Data for processing
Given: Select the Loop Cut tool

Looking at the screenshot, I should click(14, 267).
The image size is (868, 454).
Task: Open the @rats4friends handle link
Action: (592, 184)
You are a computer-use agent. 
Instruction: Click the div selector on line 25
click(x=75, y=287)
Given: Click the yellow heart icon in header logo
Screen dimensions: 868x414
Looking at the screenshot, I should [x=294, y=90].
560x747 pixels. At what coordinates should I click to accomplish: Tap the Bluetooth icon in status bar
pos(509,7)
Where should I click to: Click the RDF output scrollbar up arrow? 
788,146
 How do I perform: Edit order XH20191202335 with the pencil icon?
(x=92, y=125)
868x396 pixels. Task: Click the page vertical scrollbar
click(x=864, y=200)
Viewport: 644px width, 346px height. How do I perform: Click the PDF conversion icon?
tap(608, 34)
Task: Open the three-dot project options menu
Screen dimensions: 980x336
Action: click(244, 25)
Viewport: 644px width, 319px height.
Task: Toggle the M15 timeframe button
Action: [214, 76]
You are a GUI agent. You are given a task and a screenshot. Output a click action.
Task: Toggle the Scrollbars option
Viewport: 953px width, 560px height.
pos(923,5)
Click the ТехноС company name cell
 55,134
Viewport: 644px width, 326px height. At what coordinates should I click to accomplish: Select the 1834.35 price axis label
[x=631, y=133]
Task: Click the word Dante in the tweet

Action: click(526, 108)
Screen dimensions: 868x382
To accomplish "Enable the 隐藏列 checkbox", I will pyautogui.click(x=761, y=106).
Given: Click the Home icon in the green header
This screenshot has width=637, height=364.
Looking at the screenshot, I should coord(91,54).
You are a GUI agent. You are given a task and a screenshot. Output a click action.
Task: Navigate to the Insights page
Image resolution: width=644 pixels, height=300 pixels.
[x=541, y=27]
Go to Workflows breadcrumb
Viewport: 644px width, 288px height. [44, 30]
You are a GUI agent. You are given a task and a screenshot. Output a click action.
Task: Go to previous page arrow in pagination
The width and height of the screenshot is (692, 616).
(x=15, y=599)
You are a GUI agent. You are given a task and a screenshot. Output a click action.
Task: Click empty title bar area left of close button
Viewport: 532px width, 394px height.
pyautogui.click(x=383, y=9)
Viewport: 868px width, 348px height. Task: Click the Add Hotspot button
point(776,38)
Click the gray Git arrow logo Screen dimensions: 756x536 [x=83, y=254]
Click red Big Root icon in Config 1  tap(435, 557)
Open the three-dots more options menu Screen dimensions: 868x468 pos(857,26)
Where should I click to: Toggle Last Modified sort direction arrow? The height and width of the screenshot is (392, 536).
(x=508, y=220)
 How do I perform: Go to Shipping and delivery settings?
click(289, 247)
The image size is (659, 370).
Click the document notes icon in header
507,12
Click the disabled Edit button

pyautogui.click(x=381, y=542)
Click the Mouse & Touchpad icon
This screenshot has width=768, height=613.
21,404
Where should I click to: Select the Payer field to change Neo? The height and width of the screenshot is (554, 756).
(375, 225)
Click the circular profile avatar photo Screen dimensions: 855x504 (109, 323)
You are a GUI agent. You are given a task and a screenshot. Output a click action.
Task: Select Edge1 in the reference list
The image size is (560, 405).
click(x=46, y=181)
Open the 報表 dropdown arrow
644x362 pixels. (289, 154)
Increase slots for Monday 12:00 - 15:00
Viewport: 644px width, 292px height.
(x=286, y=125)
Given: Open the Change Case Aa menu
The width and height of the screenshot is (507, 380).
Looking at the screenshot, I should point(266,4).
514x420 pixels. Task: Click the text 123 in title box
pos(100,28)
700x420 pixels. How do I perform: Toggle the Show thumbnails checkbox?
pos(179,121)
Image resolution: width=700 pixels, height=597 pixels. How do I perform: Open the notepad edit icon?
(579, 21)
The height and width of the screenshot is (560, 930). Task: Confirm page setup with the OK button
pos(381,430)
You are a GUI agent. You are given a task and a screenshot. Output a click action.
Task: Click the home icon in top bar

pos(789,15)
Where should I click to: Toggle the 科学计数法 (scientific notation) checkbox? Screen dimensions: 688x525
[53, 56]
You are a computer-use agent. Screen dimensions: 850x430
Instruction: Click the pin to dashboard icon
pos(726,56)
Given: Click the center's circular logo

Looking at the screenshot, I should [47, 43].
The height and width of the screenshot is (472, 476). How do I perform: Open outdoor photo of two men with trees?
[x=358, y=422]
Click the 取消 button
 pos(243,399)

Problem
Your answer must consist of every line from the listing that holds the string "menu".

Answer to the exercise
Task: Open the three-dot project options menu
Open the three-dots more options menu Screen dimensions: 868x468 pos(857,26)
Given: Open the Change Case Aa menu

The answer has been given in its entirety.